TEXTO MOSTRADO:

Lightricks/LTX-Video-0.9.1

Lightricks

Texto a video

LTX-Video-0.9.1 es un modelo de generación de vídeo basado en difusión para texto a vídeo e imagen más texto a vídeo, desarrollado por Lightricks. Está orientado a producir vídeos de alta resolución con contenido realista y variado, con soporte para flujos locales, ComfyUI y Diffusers. La tarjeta lo describe como un modelo DiT capaz de generar vídeo de alta calidad en tiempo real, con salida de hasta 30 FPS y resolución objetivo de 1216×704 en la familia LTX-Video.

Como usar

Instalación rápida con Diffusers:
pip install -U diffusers transformers accelerate

Ejemplo básico de uso desde Hugging Face con Diffusers:
import torch
from diffusers import DiffusionPipeline

# switch to "mps" for apple devices
pipe = DiffusionPipeline.from_pretrained("Lightricks/LTX-Video-0.9.1", dtype=torch.bfloat16, device_map="cuda")
prompt = "Astronaut in a jungle, cold color palette, muted colors, detailed, 8k"
image = pipe(prompt).images[0]

Uso local desde el repositorio oficial:
git clone https://github.com/Lightricks/LTX-Video.git
cd LTX-Video
# create env
python -m venv env
source env/bin/activate
python -m pip install -e .\[inference-script\]

Inferencia texto a vídeo:
python inference.py --prompt "PROMPT" --height HEIGHT --width WIDTH --num_frames NUM_FRAMES --seed SEED --pipeline_config ltxv-13b-0.9.7-dev.yaml

Inferencia imagen a vídeo:
python inference.py --prompt "PROMPT" --input_image_path IMAGE_PATH --height HEIGHT --width WIDTH --num_frames NUM_FRAMES --seed SEED --pipeline_config ltxv-13b-0.9.7-dev.yaml

Ejemplo texto a vídeo con Diffusers:
import torch
from diffusers import LTXPipeline
from diffusers.utils import export_to_video

pipe = LTXPipeline.from_pretrained("Lightricks/LTX-Video", torch_dtype=torch.bfloat16)
pipe.to("cuda")

prompt = "A woman with long brown hair and light skin smiles at another woman with long blonde hair. The woman with brown hair wears a black jacket and has a small, barely noticeable mole on her right cheek. The camera angle is a close-up, focused on the woman with brown hair's face. The lighting is warm and natural, likely from the setting sun, casting a soft glow on the scene. The scene appears to be real-life footage"
negative_prompt = "worst quality, inconsistent motion, blurry, jittery, distorted"

video = pipe(
    prompt=prompt,
    negative_prompt=negative_prompt,
    width=704,
    height=480,
    num_frames=161,
    num_inference_steps=50,
).frames[0]
export_to_video(video, "output.mp4", fps=24)

Ejemplo imagen a vídeo con Diffusers:
import torch
from diffusers import LTXImageToVideoPipeline
from diffusers.utils import export_to_video, load_image

pipe = LTXImageToVideoPipeline.from_pretrained("Lightricks/LTX-Video", torch_dtype=torch.bfloat16)
pipe.to("cuda")

image = load_image(
    "https://huggingface.co/datasets/a-r-r-o-w/tiny-meme-dataset-captioned/resolve/main/images/8.png")

ACCIÓN REQUERIDA A: ¿Puedes actualizar la ficha de LTX-Video desde "Texto a video" hasta "la familia LTX-Video.", ambos incluidos, poniendo "alta velocidad" en lugar de "tiempo real"?

MATERIAL DE TRABAJO:
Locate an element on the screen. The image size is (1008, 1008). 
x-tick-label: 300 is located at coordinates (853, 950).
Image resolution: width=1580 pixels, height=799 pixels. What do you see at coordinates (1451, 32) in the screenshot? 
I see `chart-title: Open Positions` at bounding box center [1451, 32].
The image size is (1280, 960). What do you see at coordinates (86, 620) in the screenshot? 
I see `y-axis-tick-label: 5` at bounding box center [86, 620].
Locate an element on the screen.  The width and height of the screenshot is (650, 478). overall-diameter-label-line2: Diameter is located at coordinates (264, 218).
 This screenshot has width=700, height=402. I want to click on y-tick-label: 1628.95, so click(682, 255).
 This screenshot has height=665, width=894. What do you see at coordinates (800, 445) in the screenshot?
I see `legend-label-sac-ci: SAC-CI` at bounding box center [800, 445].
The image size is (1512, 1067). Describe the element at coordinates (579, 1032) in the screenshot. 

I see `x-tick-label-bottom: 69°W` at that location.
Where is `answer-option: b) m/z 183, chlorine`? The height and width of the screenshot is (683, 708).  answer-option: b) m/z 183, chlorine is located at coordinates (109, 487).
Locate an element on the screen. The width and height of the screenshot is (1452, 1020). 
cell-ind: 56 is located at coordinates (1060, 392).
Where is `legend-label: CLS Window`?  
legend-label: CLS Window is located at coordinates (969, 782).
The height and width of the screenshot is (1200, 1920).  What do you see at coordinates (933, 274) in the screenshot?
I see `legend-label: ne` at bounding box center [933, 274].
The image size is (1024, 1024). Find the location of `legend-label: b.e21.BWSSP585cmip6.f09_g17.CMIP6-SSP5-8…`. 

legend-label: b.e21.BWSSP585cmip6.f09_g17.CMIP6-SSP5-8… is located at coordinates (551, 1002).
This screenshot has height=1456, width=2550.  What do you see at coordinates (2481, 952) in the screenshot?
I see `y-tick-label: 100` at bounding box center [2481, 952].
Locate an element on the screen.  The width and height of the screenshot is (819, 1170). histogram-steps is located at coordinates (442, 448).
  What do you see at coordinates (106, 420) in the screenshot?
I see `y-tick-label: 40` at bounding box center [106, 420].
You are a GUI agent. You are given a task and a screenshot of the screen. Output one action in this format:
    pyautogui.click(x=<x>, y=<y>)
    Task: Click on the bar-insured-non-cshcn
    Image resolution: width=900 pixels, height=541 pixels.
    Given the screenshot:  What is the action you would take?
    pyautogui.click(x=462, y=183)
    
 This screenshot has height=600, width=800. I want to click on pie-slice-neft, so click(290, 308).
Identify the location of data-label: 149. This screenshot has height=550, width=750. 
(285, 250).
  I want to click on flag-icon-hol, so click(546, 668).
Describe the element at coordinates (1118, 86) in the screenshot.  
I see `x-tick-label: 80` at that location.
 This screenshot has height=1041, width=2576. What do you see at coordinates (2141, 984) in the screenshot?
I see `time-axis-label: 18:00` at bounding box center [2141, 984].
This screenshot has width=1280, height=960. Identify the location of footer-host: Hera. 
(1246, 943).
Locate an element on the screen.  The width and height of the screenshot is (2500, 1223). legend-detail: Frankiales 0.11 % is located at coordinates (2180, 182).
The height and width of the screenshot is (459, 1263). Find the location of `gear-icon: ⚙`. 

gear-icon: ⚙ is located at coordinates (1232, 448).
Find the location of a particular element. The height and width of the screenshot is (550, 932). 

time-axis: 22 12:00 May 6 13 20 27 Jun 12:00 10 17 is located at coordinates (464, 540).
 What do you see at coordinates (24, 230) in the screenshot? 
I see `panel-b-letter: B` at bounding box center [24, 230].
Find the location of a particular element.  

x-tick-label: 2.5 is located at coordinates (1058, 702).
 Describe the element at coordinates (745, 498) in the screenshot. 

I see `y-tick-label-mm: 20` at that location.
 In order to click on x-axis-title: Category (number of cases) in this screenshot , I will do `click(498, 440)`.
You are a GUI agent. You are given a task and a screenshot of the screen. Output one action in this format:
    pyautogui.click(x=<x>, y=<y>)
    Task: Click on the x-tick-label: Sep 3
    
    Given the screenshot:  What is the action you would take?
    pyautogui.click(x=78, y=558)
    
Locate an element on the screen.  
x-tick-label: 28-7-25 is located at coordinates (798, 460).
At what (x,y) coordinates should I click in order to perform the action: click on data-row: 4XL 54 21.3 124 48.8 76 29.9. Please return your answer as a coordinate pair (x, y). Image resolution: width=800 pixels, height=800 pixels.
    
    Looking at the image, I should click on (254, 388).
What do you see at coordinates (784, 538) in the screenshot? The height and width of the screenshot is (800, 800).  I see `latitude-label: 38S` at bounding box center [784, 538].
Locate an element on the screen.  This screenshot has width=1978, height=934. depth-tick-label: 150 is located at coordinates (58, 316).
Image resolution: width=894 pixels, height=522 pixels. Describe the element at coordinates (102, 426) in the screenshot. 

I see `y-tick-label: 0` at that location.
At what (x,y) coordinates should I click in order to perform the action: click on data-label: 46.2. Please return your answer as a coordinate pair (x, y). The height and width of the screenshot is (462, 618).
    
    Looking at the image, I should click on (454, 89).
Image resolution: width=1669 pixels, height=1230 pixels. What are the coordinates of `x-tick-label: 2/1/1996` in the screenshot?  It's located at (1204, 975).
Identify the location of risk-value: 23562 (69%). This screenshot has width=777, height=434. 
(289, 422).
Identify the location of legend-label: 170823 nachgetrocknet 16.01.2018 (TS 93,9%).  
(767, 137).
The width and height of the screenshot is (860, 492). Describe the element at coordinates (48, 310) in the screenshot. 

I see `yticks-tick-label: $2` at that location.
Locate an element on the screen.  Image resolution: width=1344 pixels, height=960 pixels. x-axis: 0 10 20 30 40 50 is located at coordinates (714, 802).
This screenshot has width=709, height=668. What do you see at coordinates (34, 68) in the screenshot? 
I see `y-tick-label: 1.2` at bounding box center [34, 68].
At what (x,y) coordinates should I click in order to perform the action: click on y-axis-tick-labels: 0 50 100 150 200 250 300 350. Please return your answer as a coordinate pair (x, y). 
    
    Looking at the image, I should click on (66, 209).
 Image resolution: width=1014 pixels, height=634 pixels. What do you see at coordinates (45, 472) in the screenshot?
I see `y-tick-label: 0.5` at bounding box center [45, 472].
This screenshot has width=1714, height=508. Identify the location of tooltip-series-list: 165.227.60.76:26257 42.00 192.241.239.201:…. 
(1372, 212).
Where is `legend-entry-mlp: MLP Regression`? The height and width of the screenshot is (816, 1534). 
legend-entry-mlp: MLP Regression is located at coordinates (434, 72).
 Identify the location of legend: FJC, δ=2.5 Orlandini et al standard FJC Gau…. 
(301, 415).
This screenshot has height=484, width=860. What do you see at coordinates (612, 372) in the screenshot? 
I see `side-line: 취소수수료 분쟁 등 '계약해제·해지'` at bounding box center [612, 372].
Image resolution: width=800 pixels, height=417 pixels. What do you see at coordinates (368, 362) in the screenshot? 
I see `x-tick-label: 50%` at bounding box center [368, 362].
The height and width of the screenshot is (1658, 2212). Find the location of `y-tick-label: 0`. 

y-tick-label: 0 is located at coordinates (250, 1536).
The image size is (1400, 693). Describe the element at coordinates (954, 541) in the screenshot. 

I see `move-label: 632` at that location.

ACCIÓN REQUERIDA B: ¿Qué líneas del listado contienen la cadena "gear"? Muéstralas todas, copiadas sin cambios.

RESULTADO A:
Texto a video

LTX-Video-0.9.1 es un modelo de generación de vídeo basado en difusión para texto a vídeo e imagen más texto a vídeo, desarrollado por Lightricks. Está orientado a producir vídeos de alta resolución con contenido realista y variado, con soporte para flujos locales, ComfyUI y Diffusers. La tarjeta lo describe como un modelo DiT capaz de generar vídeo de alta calidad en alta velocidad, con salida de hasta 30 FPS y resolución objetivo de 1216×704 en la familia LTX-Video.

RESULTADO B:
The height and width of the screenshot is (459, 1263). Find the location of `gear-icon: ⚙`. 
gear-icon: ⚙ is located at coordinates (1232, 448).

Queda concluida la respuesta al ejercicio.